NET-IB NEWSネットアイビーニュース

サイト内検索


カテゴリで選ぶ
コンテンツで選ぶ
会社情報

社会

【再考】PCB廃棄物処理、期限内完了は不可~30年間放置された負の遺産(1)
社会
2012年5月12日 07:00

 4月、当サイトで連載したPCB(ポリ塩化ビフェニル)廃棄物処理問題は、いまもなお人々の関心を集めている。現在、日本では多くの"処理すべき問題"が山積しているが、遅々として処理できずにいる。そのもどかしさを、当問題と重ねて見ている目もあるようだ。PCB廃棄処理の遅延、作業過程での環境汚染の恐れ、世界標準となっている償却処理法ではなく、莫大な費用がかかる化学処理をあえて選択している日本のあり方。負の遺産の影には、紛れもなく日本人が歩んできた足跡がある。踏みしめてきた過去を顧みることが、未来への道を拓く鍵となるかもしれない。(本文・岩下昌弘)

<カネミ油症事件でPCBが社会問題化>
 PCBは、電気の絶縁性に優れていたため、電気機器の絶縁油や熱交換機の熱媒体などに広く利用されていた。しかし、1968年、食用油に製造過程でPCBが混入し、その食用油を利用した人に多大な障害を発生させた「カネミ油症事件」が起きた。PCBが混入した油を摂取して、爪が変形したりまぶたや関節にはれが出るといった健康被害は、福岡県を中心に西日本一帯にわたった。

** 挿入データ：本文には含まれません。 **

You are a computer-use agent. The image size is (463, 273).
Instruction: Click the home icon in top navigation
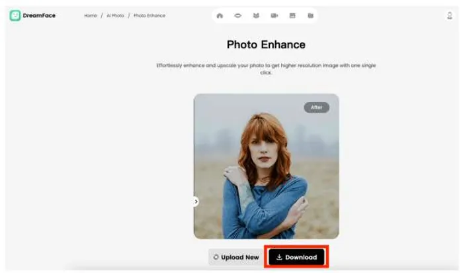220,15
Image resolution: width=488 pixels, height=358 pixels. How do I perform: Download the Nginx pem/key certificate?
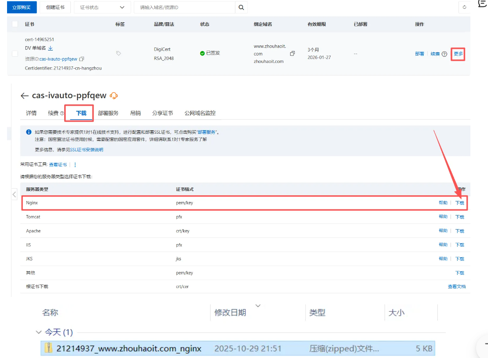coord(459,203)
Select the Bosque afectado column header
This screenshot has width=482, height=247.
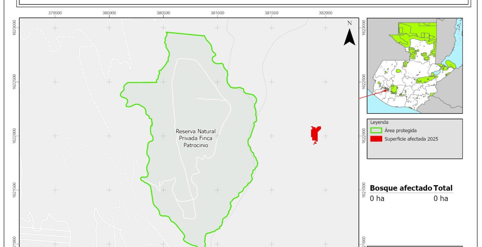pyautogui.click(x=401, y=188)
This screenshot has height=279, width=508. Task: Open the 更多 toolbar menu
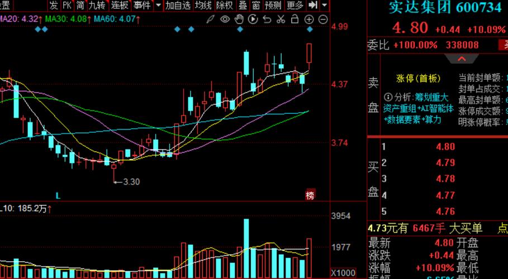point(295,5)
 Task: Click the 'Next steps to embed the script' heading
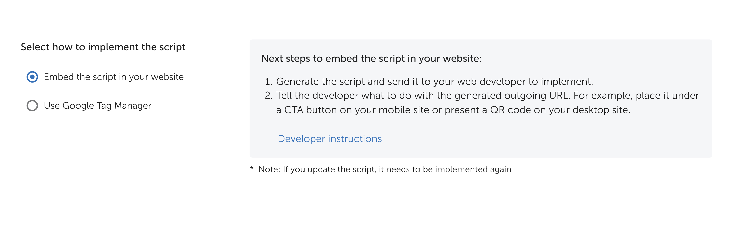(371, 59)
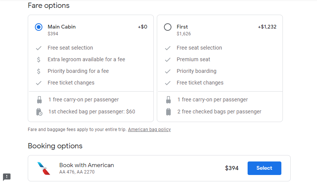This screenshot has height=184, width=317.
Task: Open the American bag policy link
Action: tap(149, 129)
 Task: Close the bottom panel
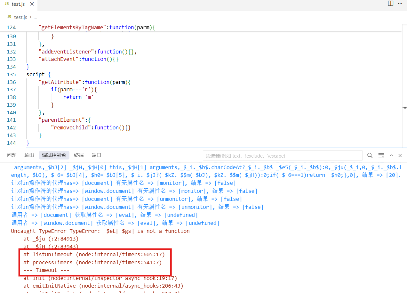pos(400,155)
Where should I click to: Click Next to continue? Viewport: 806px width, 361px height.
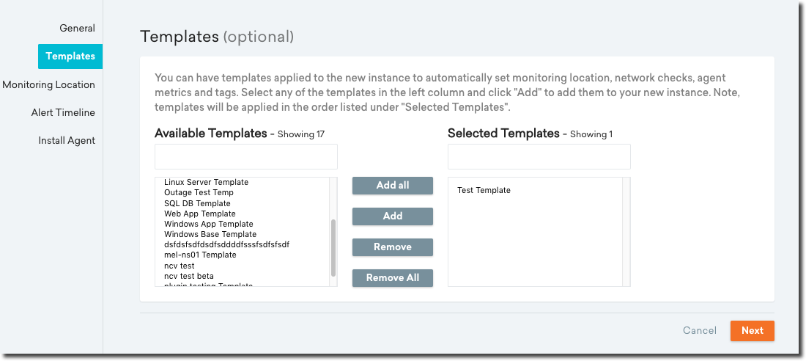pos(752,331)
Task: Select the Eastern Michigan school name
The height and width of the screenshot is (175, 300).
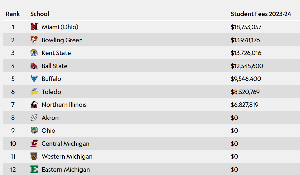Action: coord(66,170)
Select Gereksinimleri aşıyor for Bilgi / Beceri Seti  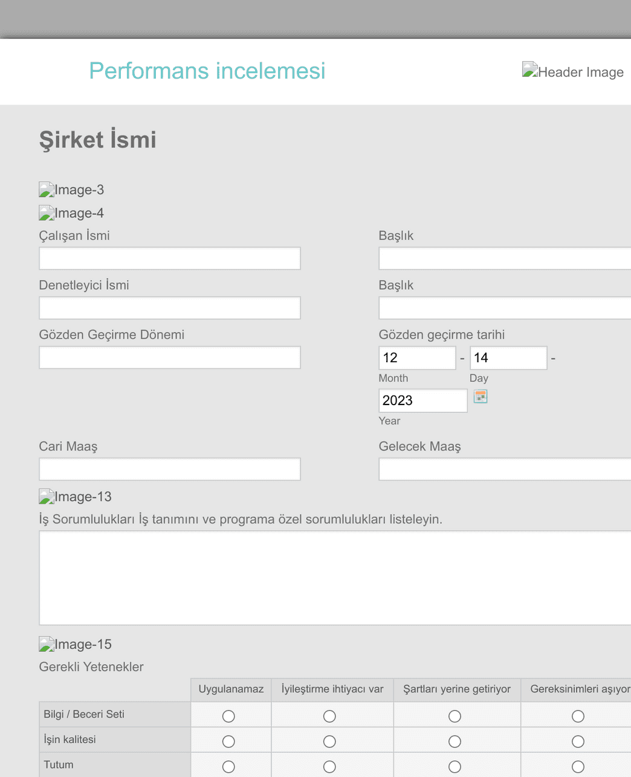pyautogui.click(x=578, y=716)
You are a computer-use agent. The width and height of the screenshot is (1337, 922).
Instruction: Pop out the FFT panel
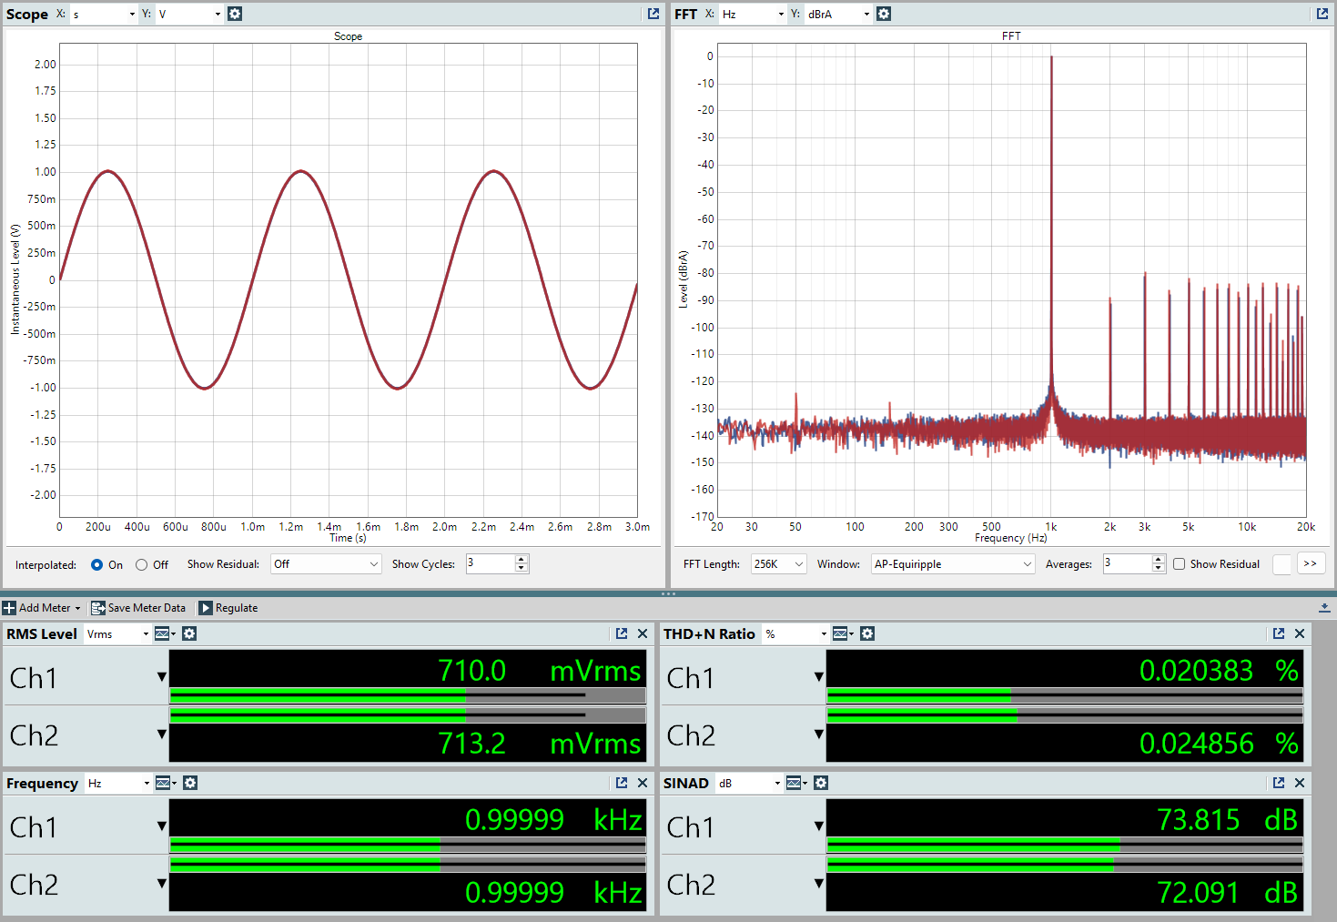click(1322, 14)
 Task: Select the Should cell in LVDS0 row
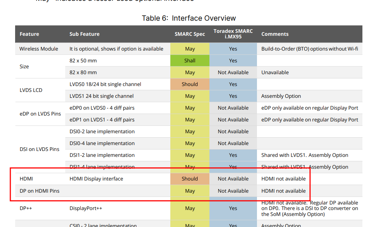coord(190,84)
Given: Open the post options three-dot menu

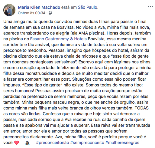Looking at the screenshot, I should point(150,6).
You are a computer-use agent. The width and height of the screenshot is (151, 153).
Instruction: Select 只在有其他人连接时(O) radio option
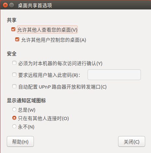(14, 118)
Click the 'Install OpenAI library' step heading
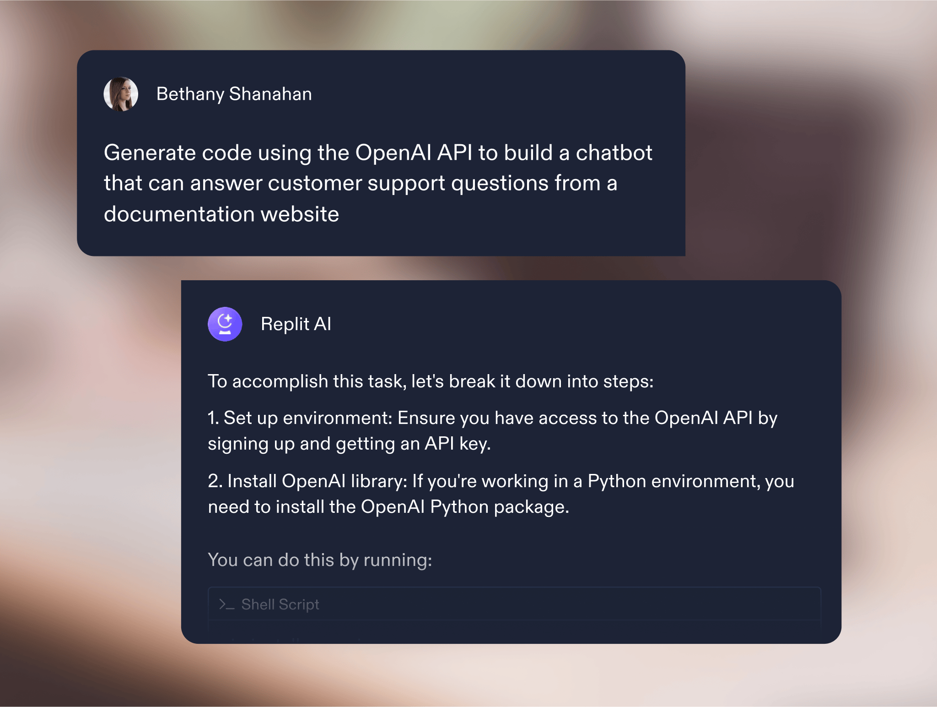Image resolution: width=937 pixels, height=707 pixels. coord(317,481)
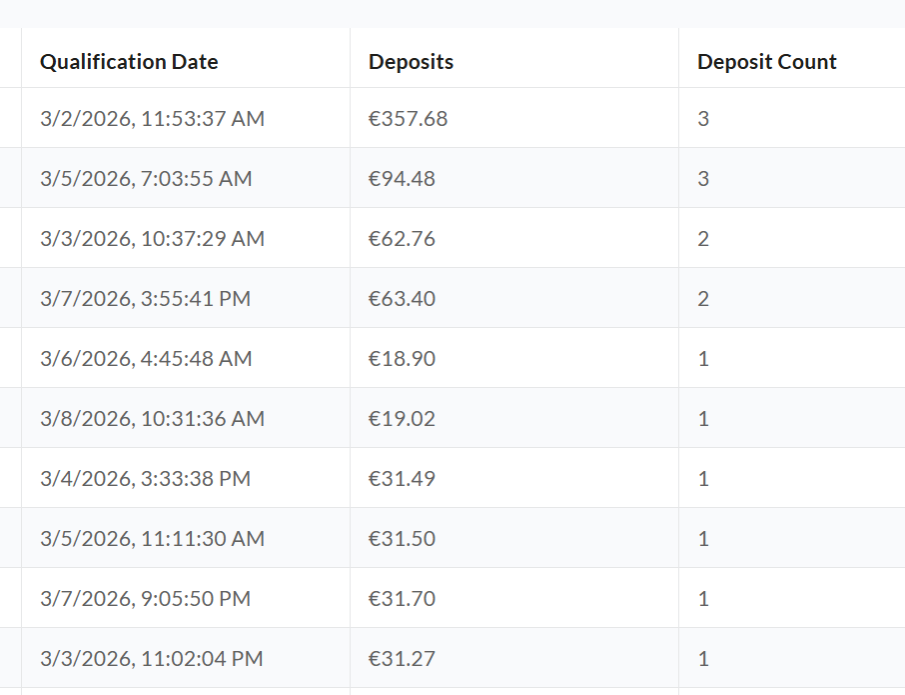Screen dimensions: 905x695
Task: Click the €19.02 deposits value
Action: [x=402, y=419]
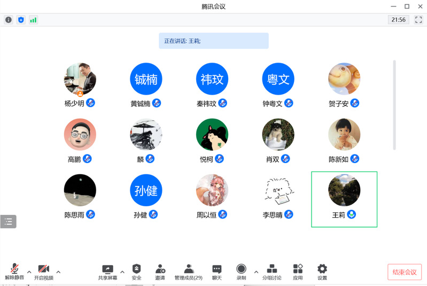
Task: Expand share options arrow beside 共享屏幕
Action: click(122, 271)
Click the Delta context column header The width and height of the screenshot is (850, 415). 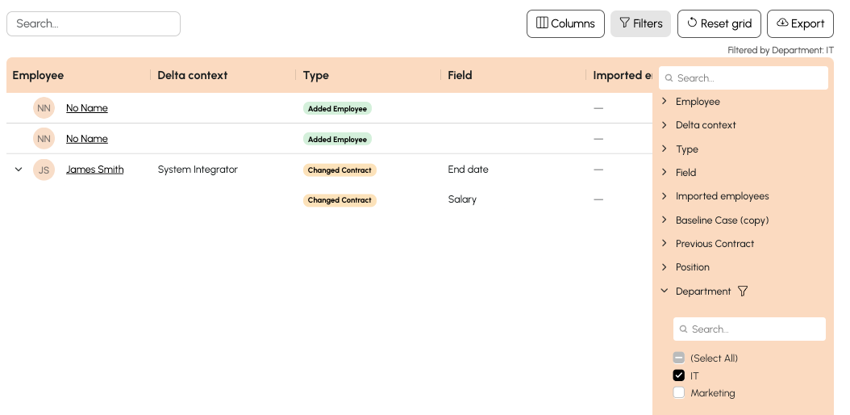(x=193, y=75)
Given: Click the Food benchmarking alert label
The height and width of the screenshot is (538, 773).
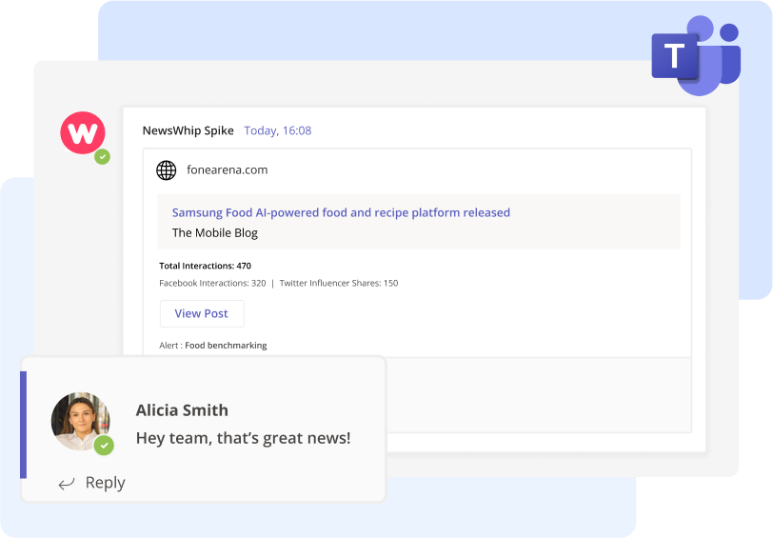Looking at the screenshot, I should point(226,345).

 この事件をきっかけにPCBが社会問題化し、72年には通産省の行政指導により、PCBの製造が中止、回収などの指示が出された。73年には「化学物質の審査および規制に関する法律」が制定され、その翌年にはPCBの製造・輸入が禁止された。

<30年の空白後PCB処理が始まる>
 その後、処理施設の立地調整が進められたが、すべて失敗。そして約30年もの間、PCBの多くは廃棄物として保管されたままとなり、厚労省の調査では1万1,000台が紛失したという。

 2001年にはストックホルム条約(POPs条約)が締結され、28年までにPCB廃棄物を処理することが、世界各国に義務付けられた。これを受け、日本でも同年に「PCB廃棄物の適正な処理の推進に関する特別措置法」が制定され、PCBを保管している事業者に対し、16年7月までにPCB廃棄物を処分することを課した。

 当時、この事業を管轄していた環境事業団は、処理施設の整備に着手。04年には日本環境安全事業(株)(以下、JESCO)が発足し、環境事業団の事業を引き継いだ。同年に高圧トランス・コンデンサなどを処理するJESCO北九州事業所が設立され、05年に豊田事業所、06年に大阪事業所、08年に北海道事業所が操業を開始した。

 また、02年には、微量のPCBに汚染された絶縁油を含む微量PCB汚染電気機器が存在することが判明し、翌年に微量PCBに関する検討会が開かれた。10年には無害化処理認定制度が制定され、現在は認定を受けた事業者が微量PCBを処理している。

 微量PCBのうち、再生油を使用した柱上トランスについては、電力会社が所有しているものに限り、東北・東京・北陸・中部・関西・中国の6電力会社が自社による処理を進めている。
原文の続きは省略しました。